▶ EXERCISE AIM:
Go through the following data and transcribe exactly the stretch of lines from the one holding "Screen dimensions: 932x819" to the one holding "Toggle the 不分类 switch", both included.
----- INPUT MATERIAL
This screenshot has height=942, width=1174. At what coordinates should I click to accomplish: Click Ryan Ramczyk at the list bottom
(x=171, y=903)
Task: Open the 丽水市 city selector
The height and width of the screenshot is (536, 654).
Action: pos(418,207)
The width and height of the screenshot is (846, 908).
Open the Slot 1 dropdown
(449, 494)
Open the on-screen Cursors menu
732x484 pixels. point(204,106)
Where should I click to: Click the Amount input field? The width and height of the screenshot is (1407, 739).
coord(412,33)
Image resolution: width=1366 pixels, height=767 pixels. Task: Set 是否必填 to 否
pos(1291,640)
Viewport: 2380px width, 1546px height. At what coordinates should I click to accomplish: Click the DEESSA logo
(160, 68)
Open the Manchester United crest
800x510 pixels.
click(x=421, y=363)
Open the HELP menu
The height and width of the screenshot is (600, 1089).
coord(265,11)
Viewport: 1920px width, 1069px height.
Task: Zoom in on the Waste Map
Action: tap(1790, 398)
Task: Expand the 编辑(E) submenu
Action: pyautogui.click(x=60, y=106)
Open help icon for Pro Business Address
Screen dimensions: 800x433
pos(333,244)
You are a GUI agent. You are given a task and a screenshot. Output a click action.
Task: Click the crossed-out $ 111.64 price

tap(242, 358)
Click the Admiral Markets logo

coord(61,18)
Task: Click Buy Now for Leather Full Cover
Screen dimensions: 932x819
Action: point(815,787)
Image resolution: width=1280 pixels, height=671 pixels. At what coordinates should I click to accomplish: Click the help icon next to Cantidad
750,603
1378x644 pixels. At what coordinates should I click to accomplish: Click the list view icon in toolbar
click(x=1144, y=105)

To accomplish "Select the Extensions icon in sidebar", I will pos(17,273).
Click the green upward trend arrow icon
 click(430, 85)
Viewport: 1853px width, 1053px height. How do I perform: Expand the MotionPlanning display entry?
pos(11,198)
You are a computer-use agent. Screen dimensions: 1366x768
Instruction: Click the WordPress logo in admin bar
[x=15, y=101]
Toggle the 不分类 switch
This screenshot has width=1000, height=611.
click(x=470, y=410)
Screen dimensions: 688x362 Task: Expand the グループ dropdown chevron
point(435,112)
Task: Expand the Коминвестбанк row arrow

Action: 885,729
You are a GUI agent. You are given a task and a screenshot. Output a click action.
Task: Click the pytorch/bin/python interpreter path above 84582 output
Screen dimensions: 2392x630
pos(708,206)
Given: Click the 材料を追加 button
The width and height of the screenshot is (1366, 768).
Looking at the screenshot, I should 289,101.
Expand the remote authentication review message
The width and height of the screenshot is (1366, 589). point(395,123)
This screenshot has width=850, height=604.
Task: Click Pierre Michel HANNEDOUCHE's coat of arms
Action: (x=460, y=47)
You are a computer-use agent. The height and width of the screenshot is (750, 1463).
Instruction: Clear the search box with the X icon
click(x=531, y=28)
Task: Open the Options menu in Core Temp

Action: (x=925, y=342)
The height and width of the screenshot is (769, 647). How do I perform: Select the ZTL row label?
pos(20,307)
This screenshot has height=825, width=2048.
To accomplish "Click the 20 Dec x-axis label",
----------
▶ WRITTEN ANSWER:
Screen dimensions: 932x819
Action: point(815,787)
Image resolution: width=1280 pixels, height=671 pixels. At what coordinates should I click to accomplish: Click the help icon next to Cantidad
750,603
1378x644 pixels. At what coordinates should I click to accomplish: Click the list view icon in toolbar
click(x=1144, y=105)

To accomplish "Select the Extensions icon in sidebar", I will pos(17,273).
Click the green upward trend arrow icon
 click(430, 85)
Viewport: 1853px width, 1053px height. How do I perform: Expand the MotionPlanning display entry?
pos(11,198)
You are a computer-use agent. Screen dimensions: 1366x768
Instruction: Click the WordPress logo in admin bar
[x=15, y=101]
Toggle the 不分类 switch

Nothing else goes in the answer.